**What needs to be done**
Lines below that hold the word "Given" must be copied in full.

(Dataset entries)
BEGIN

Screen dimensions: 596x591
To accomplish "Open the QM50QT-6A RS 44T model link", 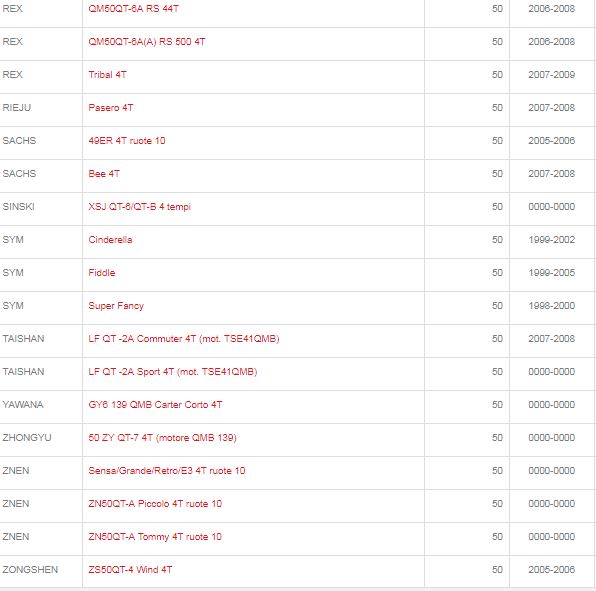I will click(x=133, y=9).
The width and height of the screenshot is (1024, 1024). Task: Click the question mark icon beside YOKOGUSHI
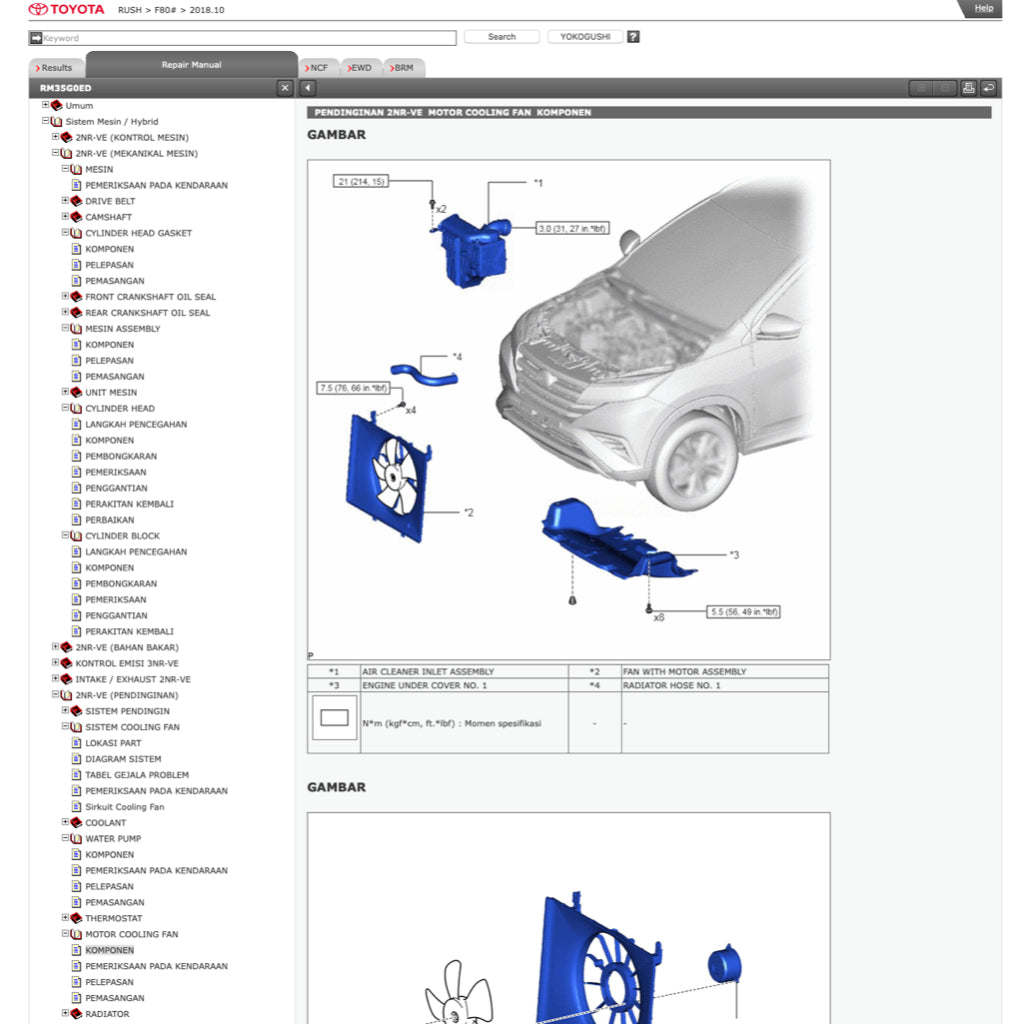point(633,37)
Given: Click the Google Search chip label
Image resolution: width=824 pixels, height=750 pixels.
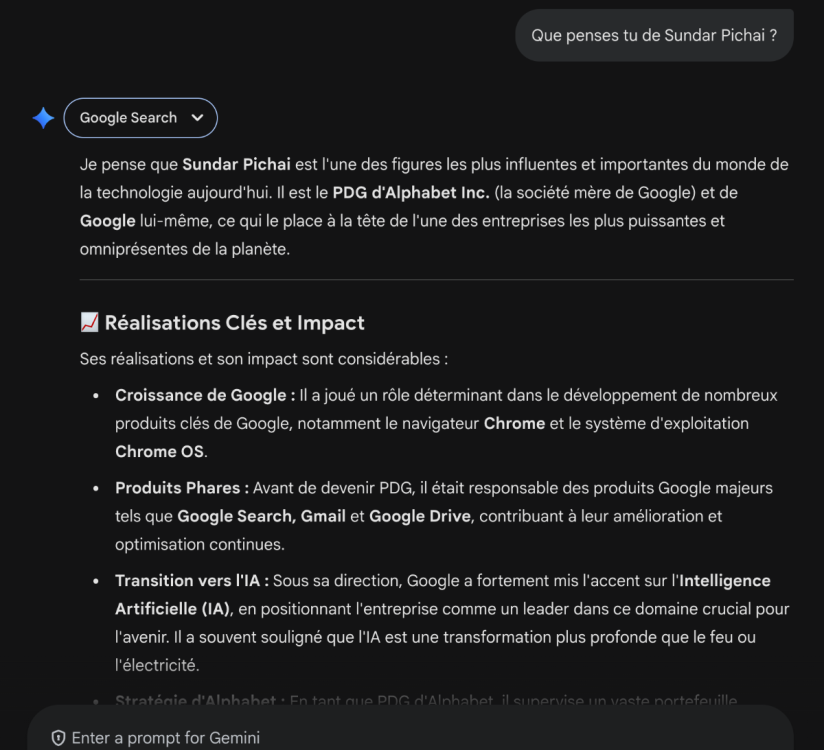Looking at the screenshot, I should tap(128, 118).
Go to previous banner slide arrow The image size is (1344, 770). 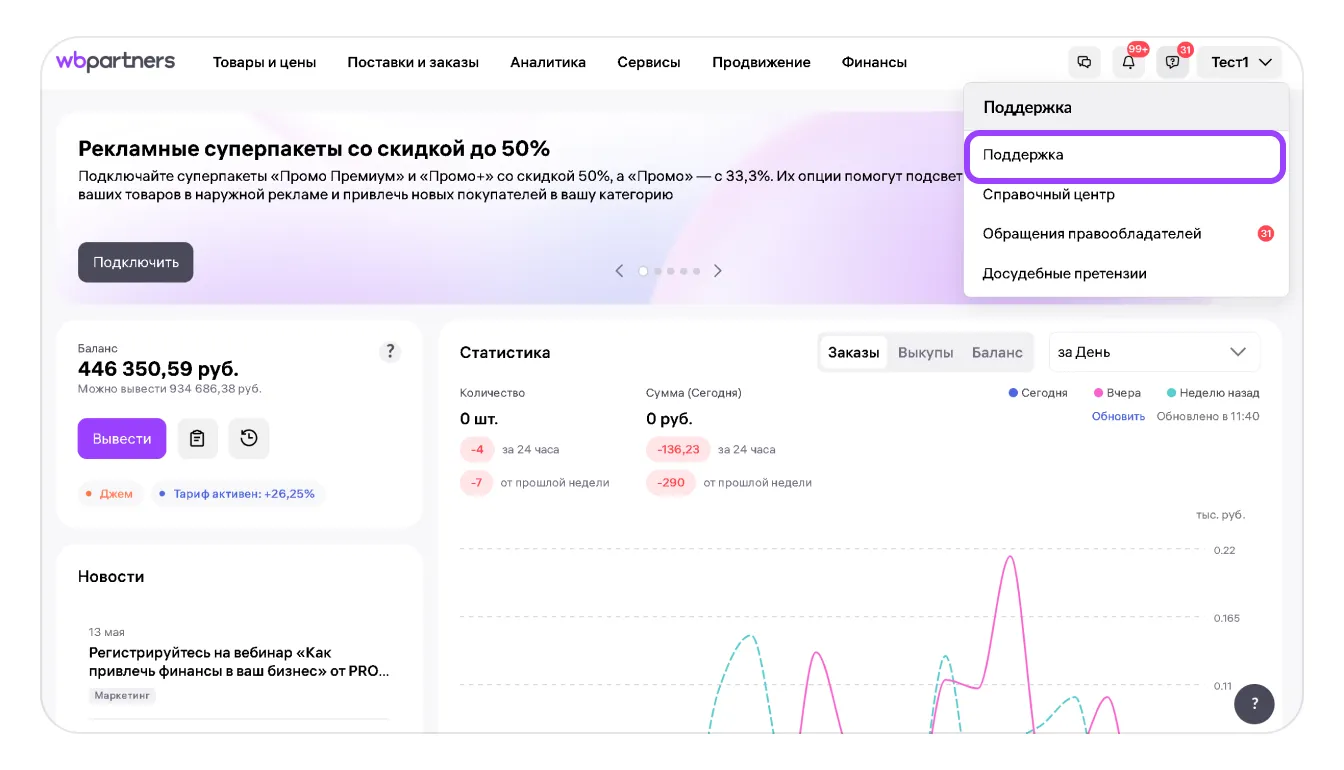pos(619,271)
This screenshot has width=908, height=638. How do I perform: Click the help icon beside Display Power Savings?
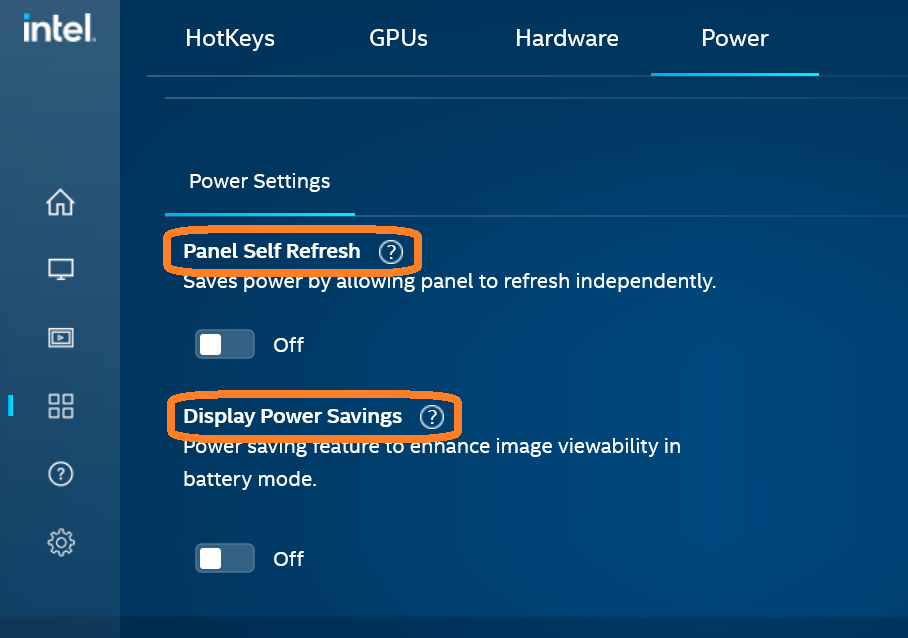coord(431,417)
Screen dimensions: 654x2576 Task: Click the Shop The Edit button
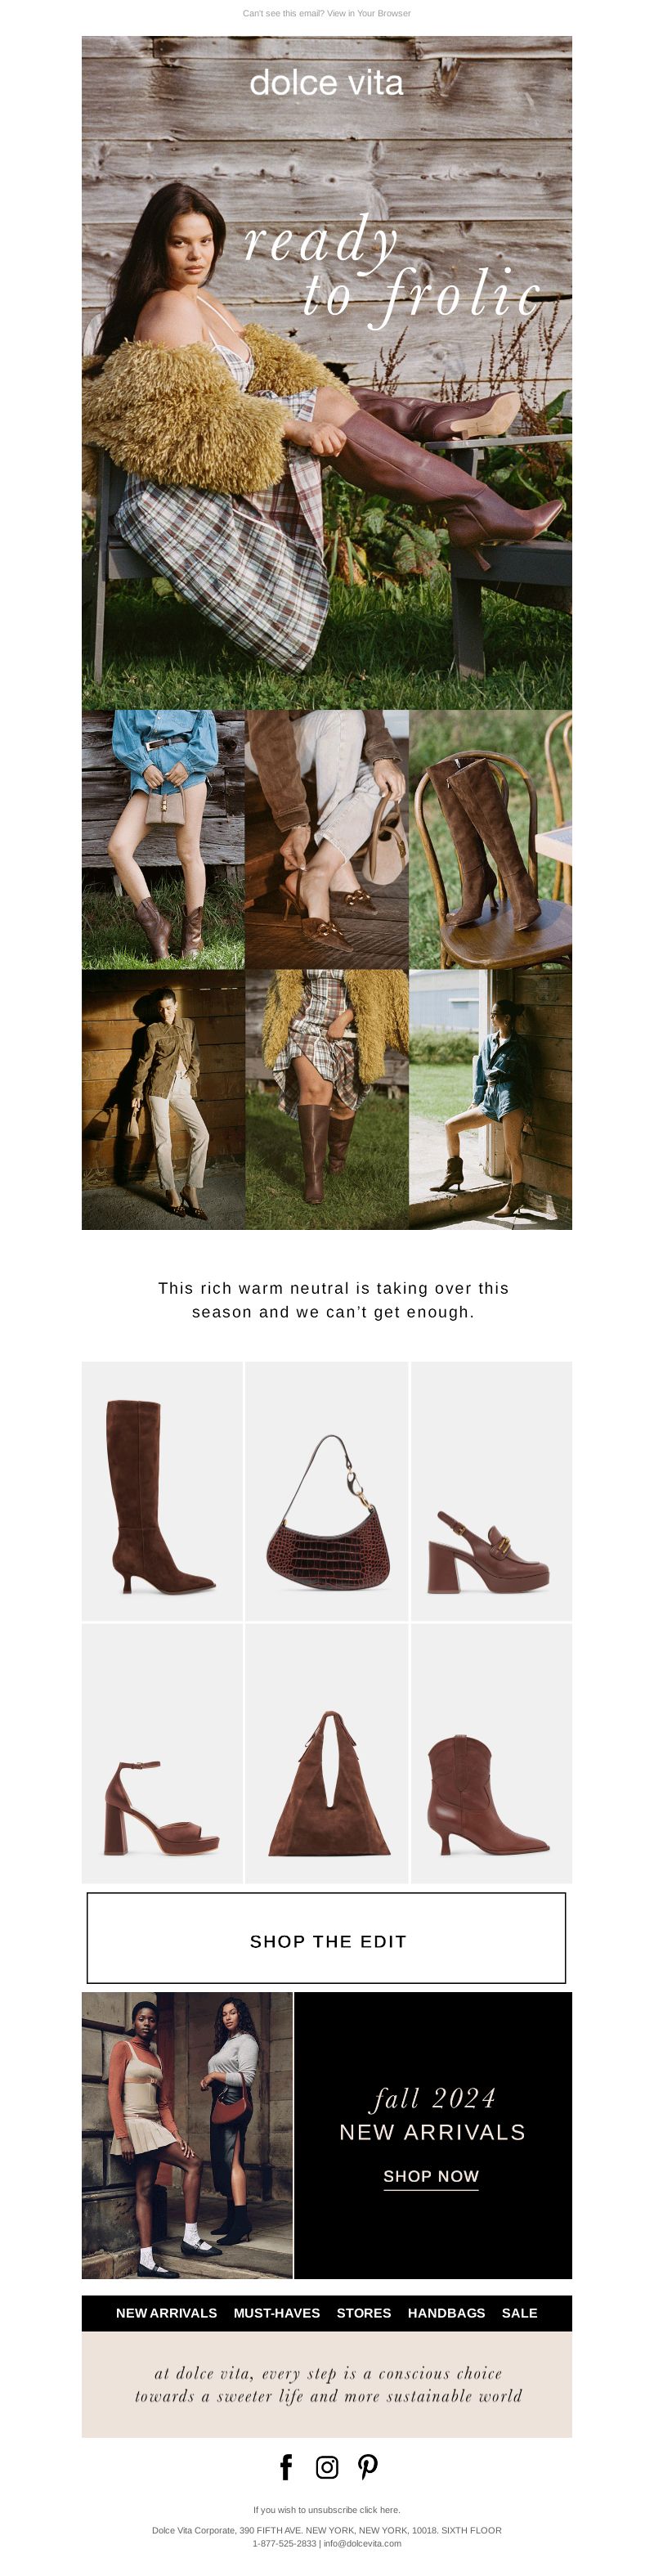click(327, 1937)
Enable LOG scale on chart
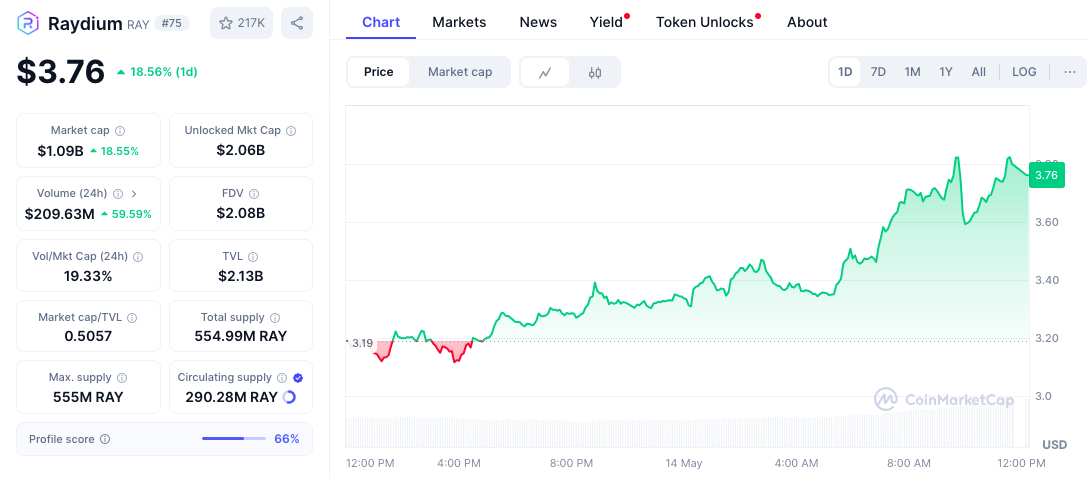This screenshot has height=479, width=1089. pyautogui.click(x=1024, y=72)
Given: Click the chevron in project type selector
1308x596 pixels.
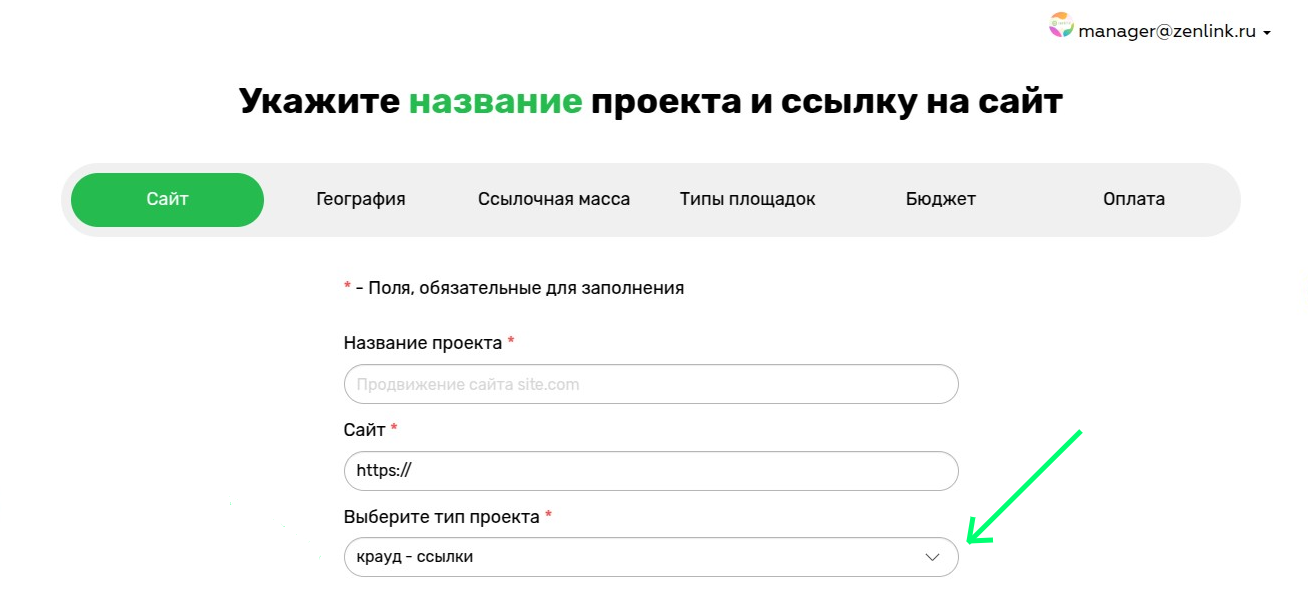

END

**Worked solution**
Given: Click the Google Search chip label
Given: Click the chevron in project type selector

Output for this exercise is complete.